Seitdem mir das klar geworden muß ich mit dem Mangel leben: unfähig zu sein den Blick gegen die lichten Höhen zu heben.

Anmerkung:

Seltsam wie es sich fügt, es ist noch keine 2 Stunden her da erhalte ich einen Anruf von meinem (auch an anderen Orten erwähnten) Bruder.

Ich hätte ihm doch gesagt es gäbe eine Gesamtausgabe der Quintette von Luigi Boccher­ini. Er habe sich erkundigt und erfahren, ja, gäbe es, es handele sich um eine Gesamtaus­gabe der Werke (was nicht stimmt), aber sie sei bei Brilliant erschienen. Brilliant lehne er ab.

Er lehnt eigentlich auch Boccherini ab weil der ihm zu oft die Tonart Dur verwende.

(Er meint nur Moll sei eine ernstzunehmende Tonart)

Brilliant sei keine gute Firma.
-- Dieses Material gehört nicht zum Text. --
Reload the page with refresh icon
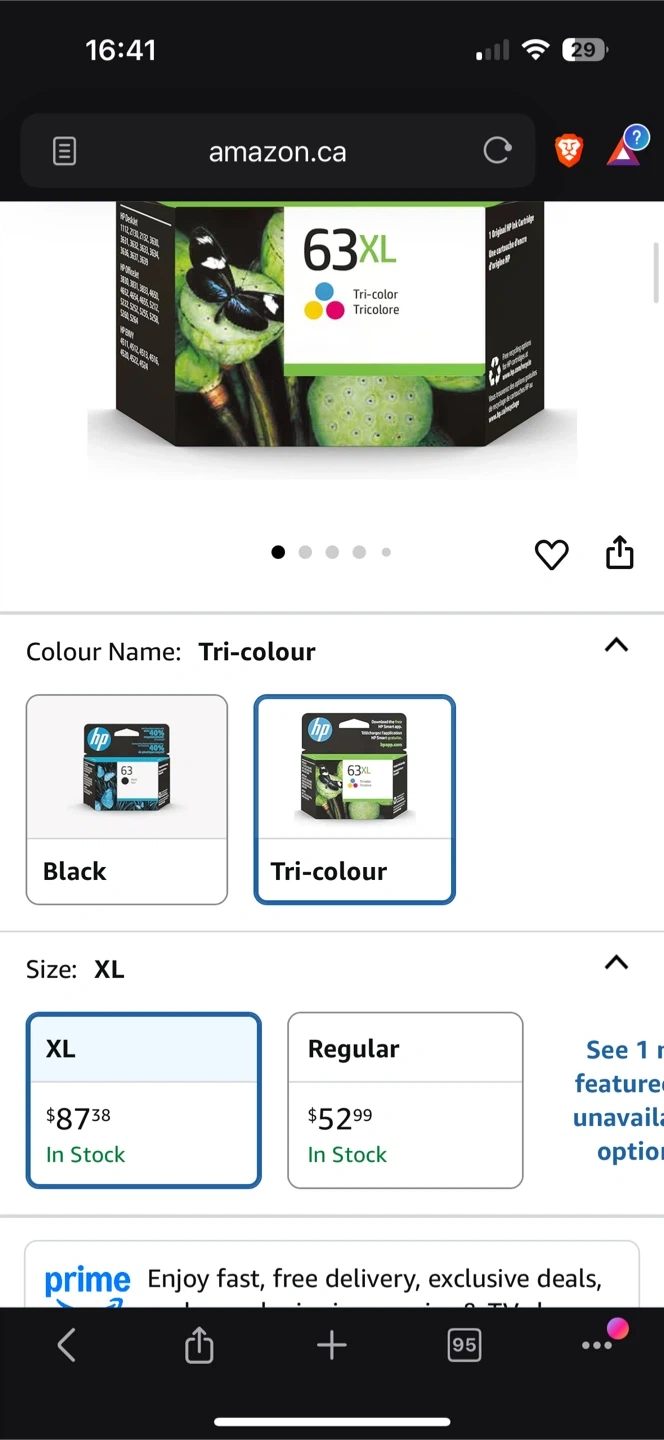The height and width of the screenshot is (1440, 664). coord(497,151)

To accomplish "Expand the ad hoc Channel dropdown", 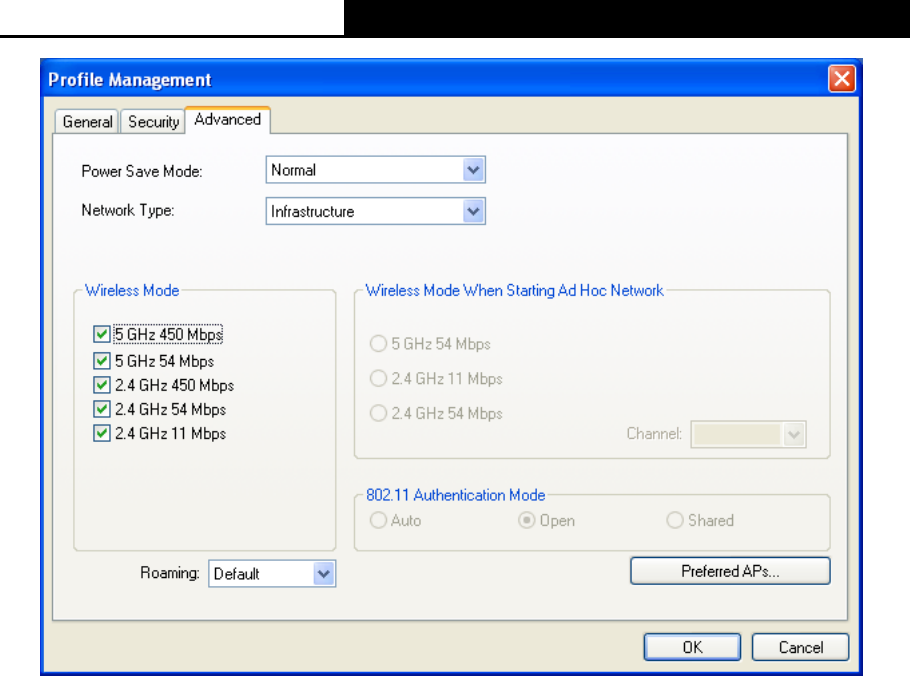I will (794, 435).
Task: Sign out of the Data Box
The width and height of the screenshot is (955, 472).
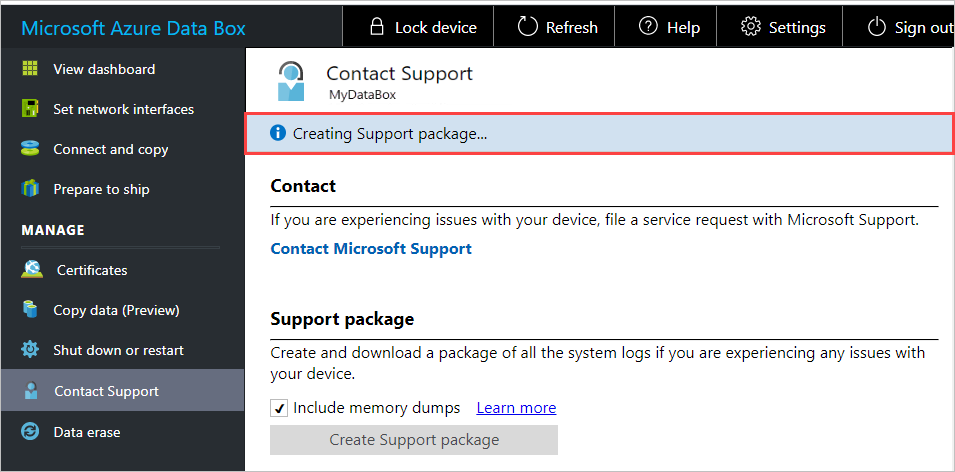Action: pyautogui.click(x=908, y=27)
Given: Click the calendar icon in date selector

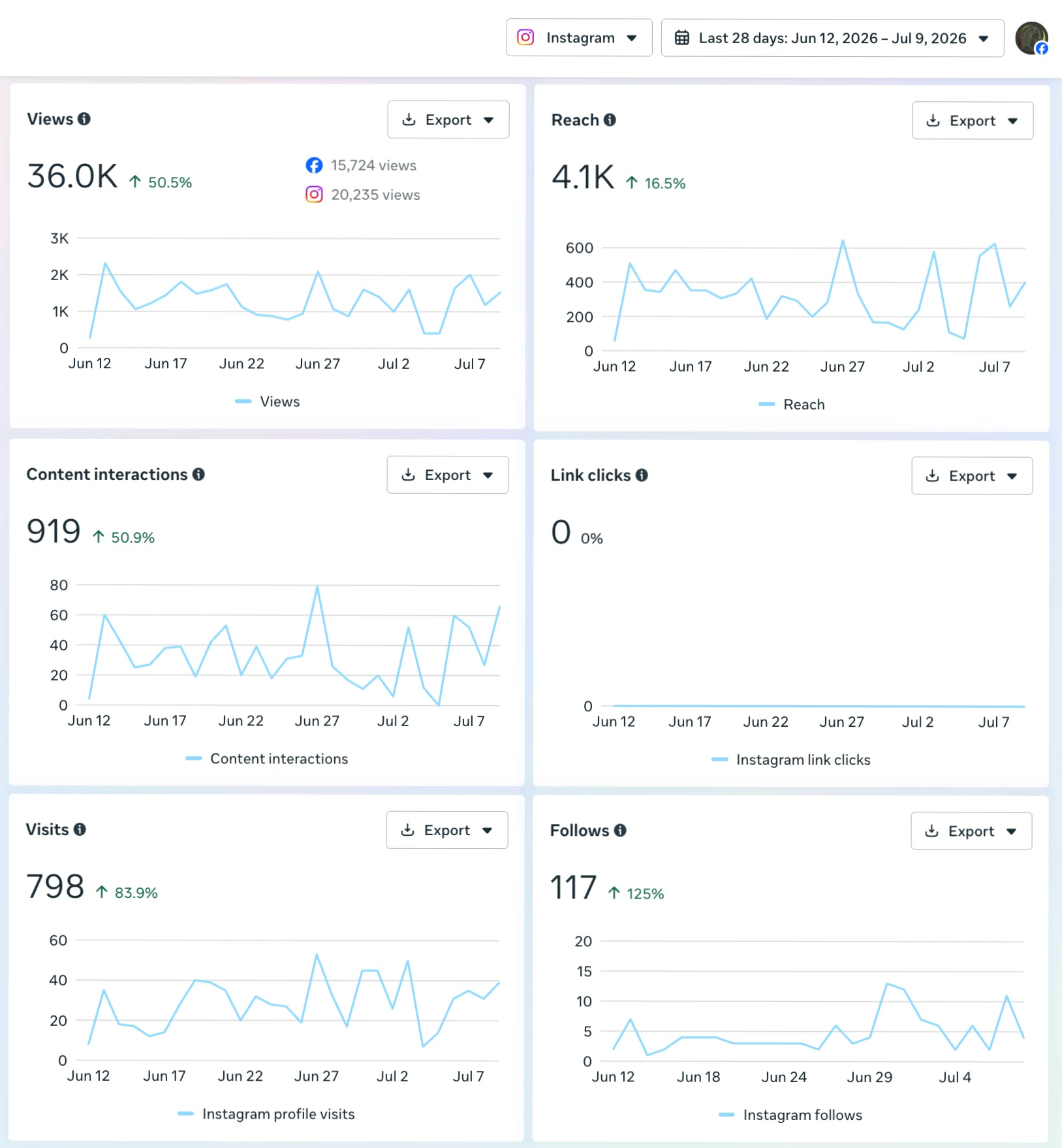Looking at the screenshot, I should pos(681,38).
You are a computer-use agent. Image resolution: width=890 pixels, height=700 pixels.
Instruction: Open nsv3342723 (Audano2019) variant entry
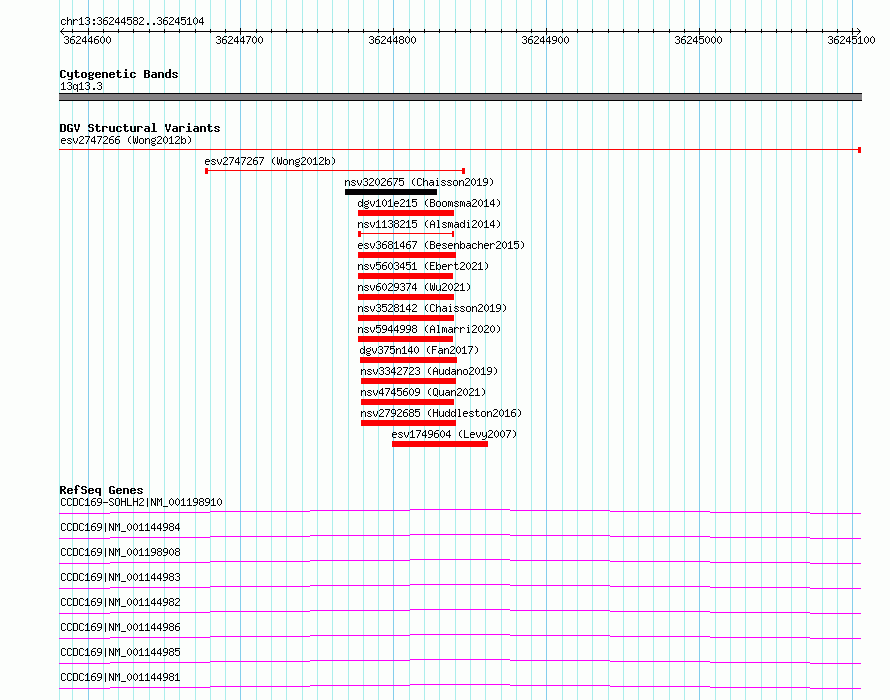tap(429, 371)
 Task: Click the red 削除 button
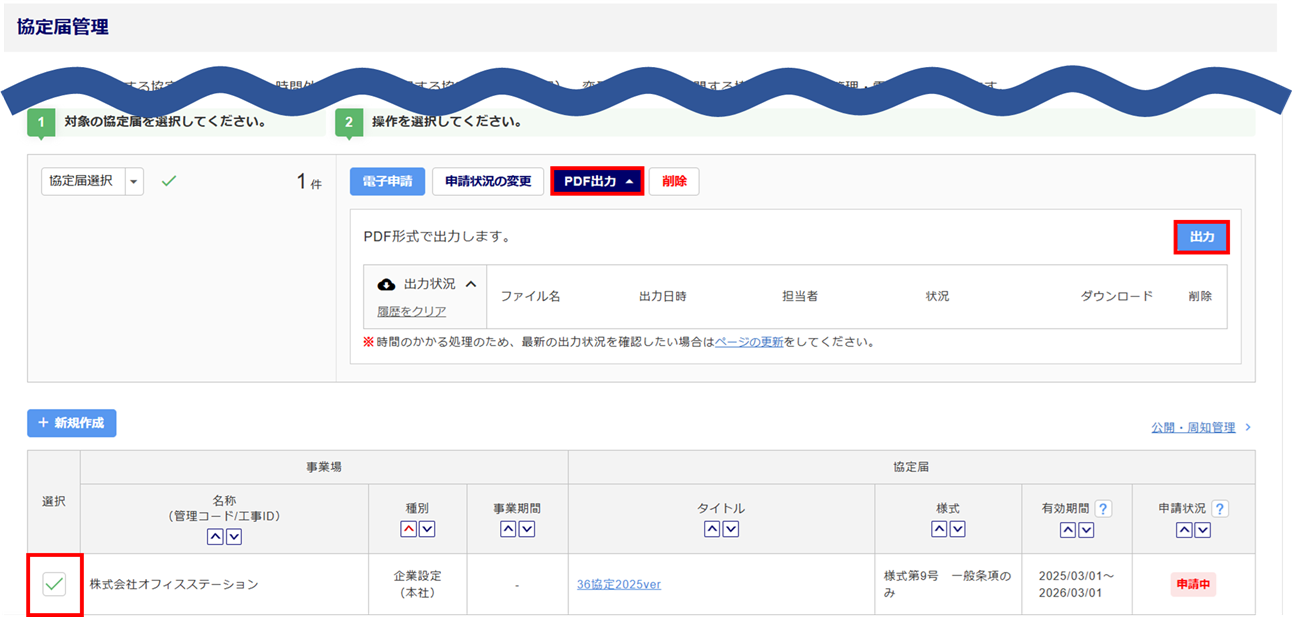(674, 181)
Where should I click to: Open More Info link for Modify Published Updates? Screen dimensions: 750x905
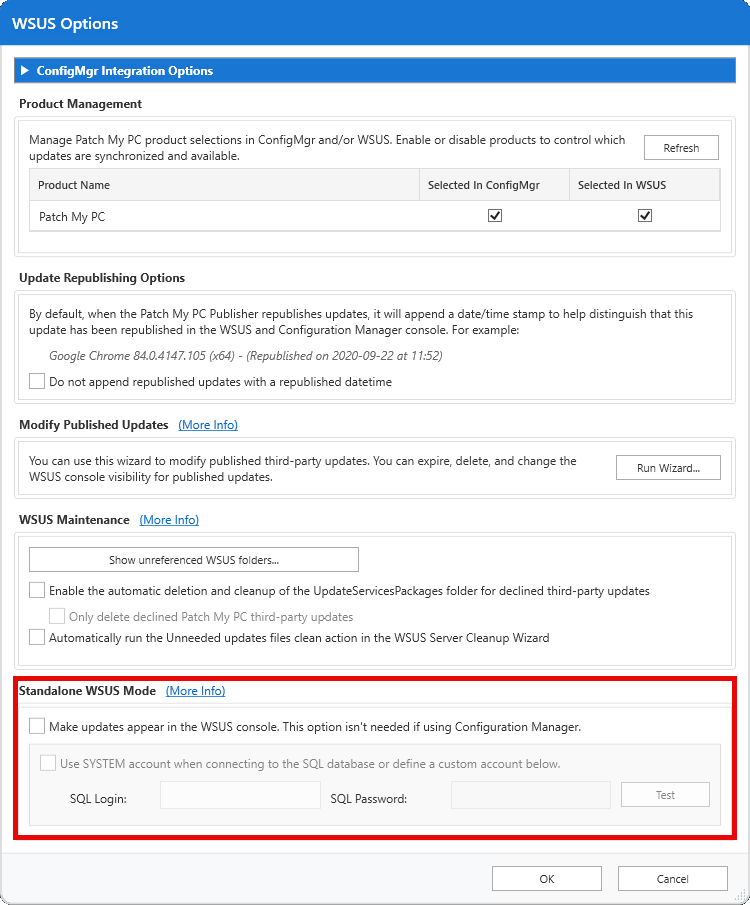[208, 425]
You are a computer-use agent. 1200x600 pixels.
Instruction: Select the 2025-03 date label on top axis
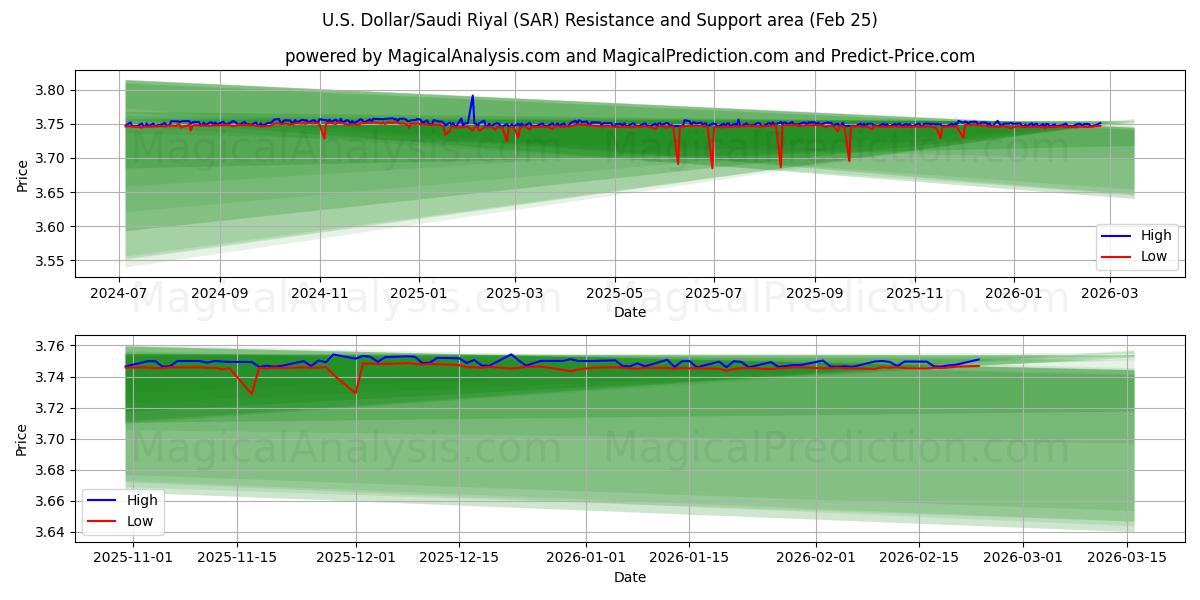(514, 292)
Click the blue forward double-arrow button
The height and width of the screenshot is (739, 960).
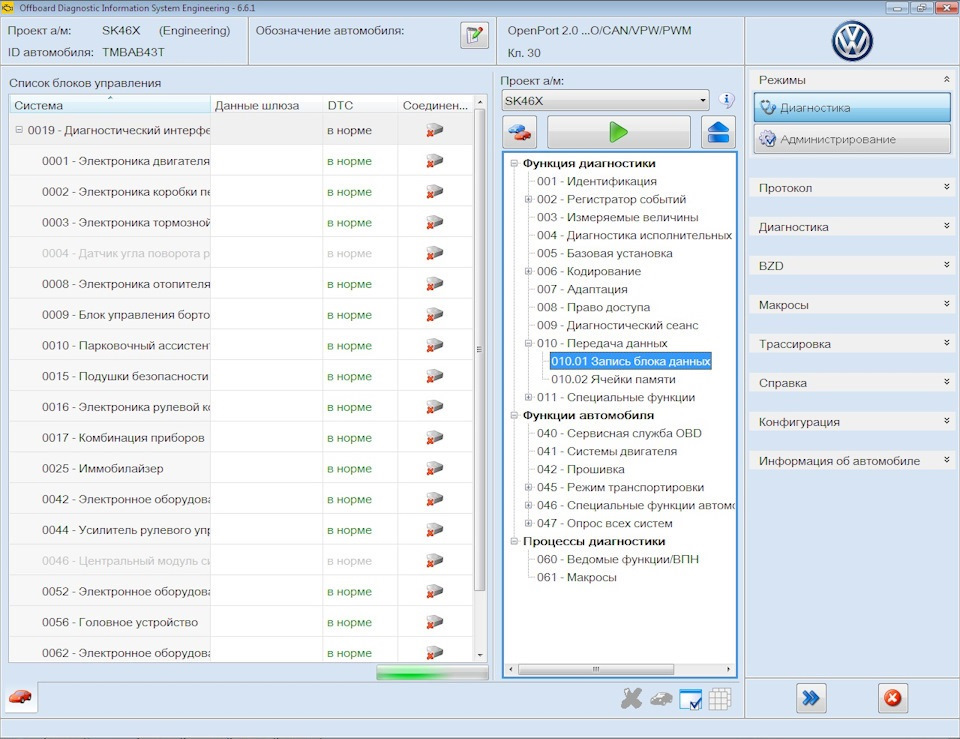(x=811, y=698)
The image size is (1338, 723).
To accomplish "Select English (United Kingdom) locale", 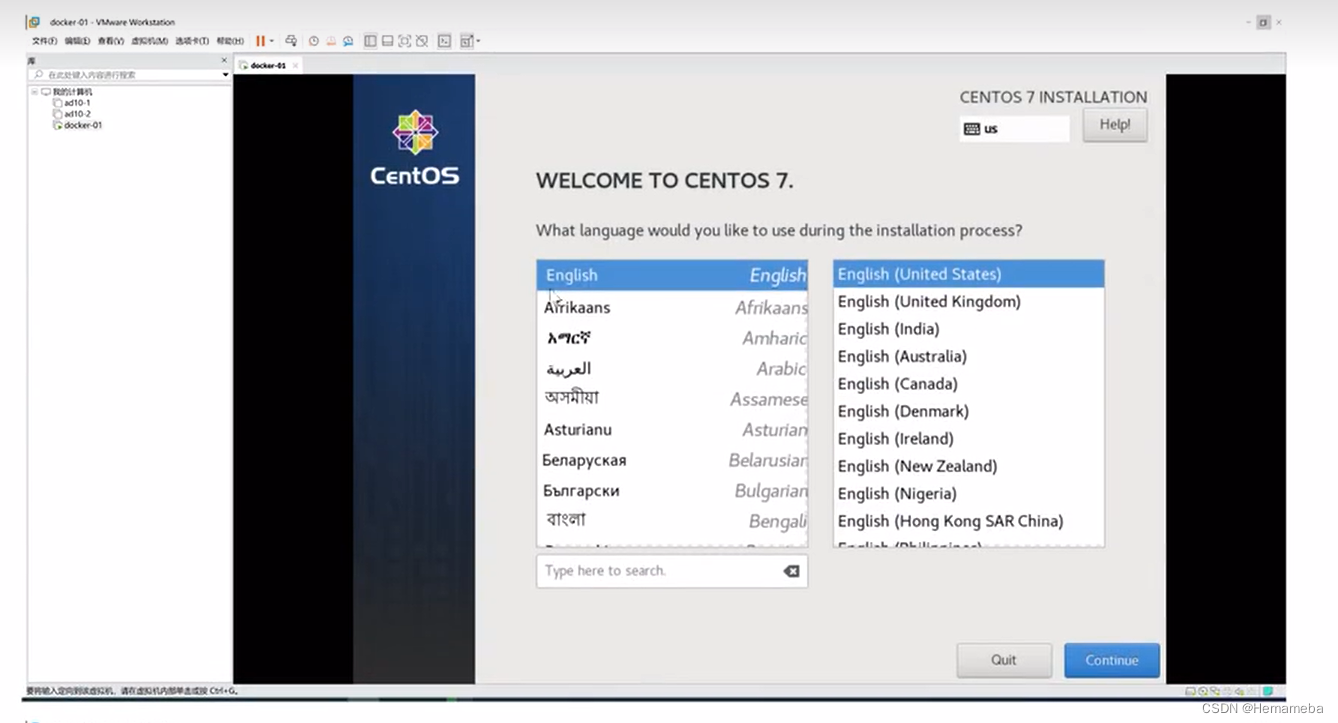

Ich senke meine Stimme ins Flüstern und sage Brilliant sei ausreichend gut und die Aufnahmen vollständig brauchbar. Er erzählt von der Hannover Band (?) und einem russischen Komponisten. Ich wiederhole einige Male meine geflüsterte Aussage bezüglich Brilliant. Und weil es für mich nach Boccherini keinen hörenswerten Komponisten mehr gegeben hat. Wir beenden das Telefonat.